Hinge Defeats Account Termination Case–Bangalore v. Match
This is a New York small claims court case, so I’m primarily blogging it for completeness.
The plaintiff created a Hinge account in January 2024. In March 2024, Hinge terminated his account without explanation. This triggered a cross-account termination at Tinder (also owned by Match). The plaintiff sought compensation for:
the time he spent “building detailed profiles, curating photos, and developing a positive reputation on these platforms.” Claimant seeks to be reimbursed for 260 hours of his time at the rate at which he is paid by Apple Inc. as a software engineer at $94.40 per hour.
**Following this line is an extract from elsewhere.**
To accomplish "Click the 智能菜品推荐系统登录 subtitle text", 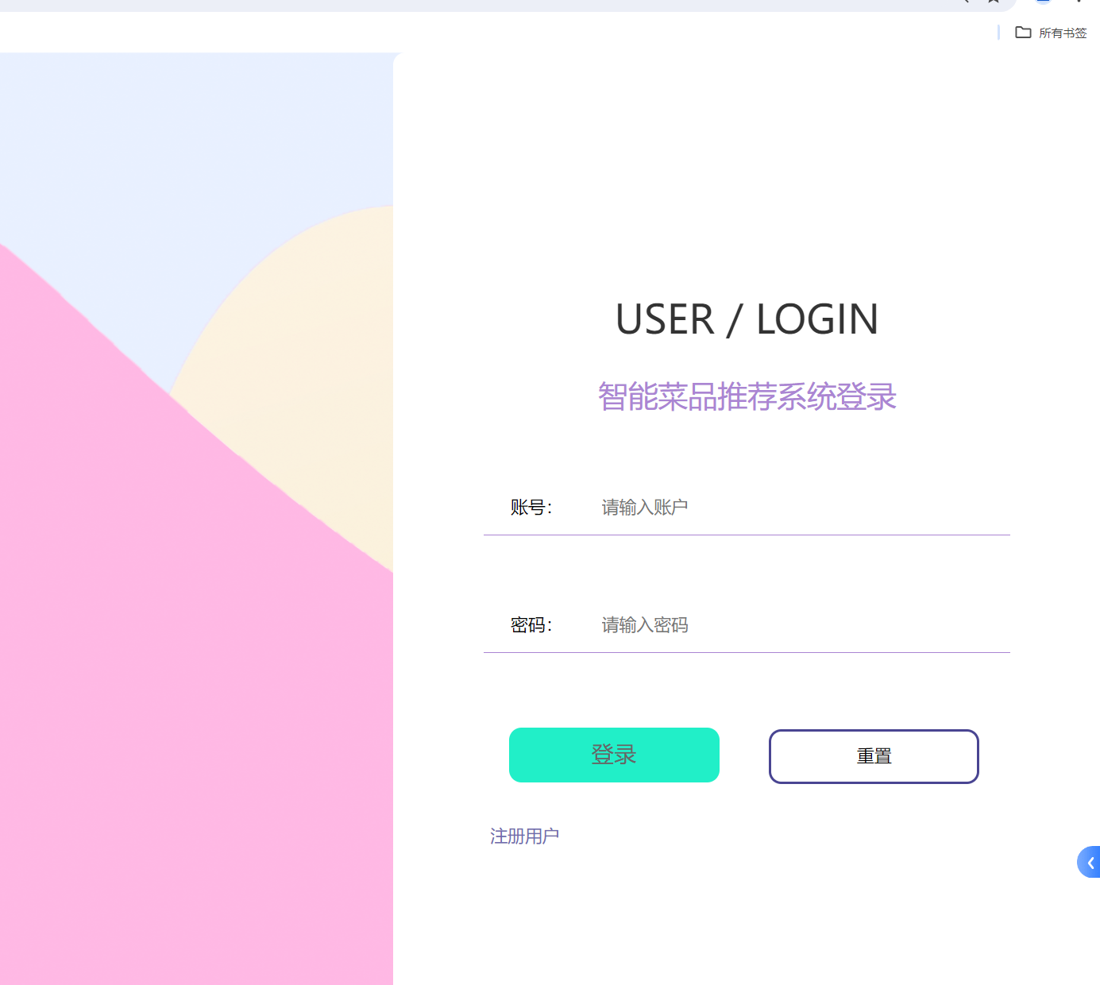I will [747, 396].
I have questions. I haven’t been on the dating apps, but as an outsider, 260 hours of prep time seems like a lot. Is that standard? I also don’t know about that $94/hr rate as an Apple SWE. That sounds low…? I thought fresh-out-of-college SWEs earned over $200k/yr?
Unsurprisingly, this is an easy dismissal. The breach of contract claim fails because the plaintiff didn’t identify any part of the contract that Hinge breached. Plus, “the Terms of Use unambiguously permit Hinge to terminate a user’s account if Hinge believes their Terms of Use have been violated.” The false advertising claim fails for essentially the same reasons.
Another futile case in the ever-growing annals of account termination and content removal cases.
Case Citation: Bangalore v. Match Group LLC, 2025 WL 1215432 (N.Y. Civil Ct. Feb. 28, 2025)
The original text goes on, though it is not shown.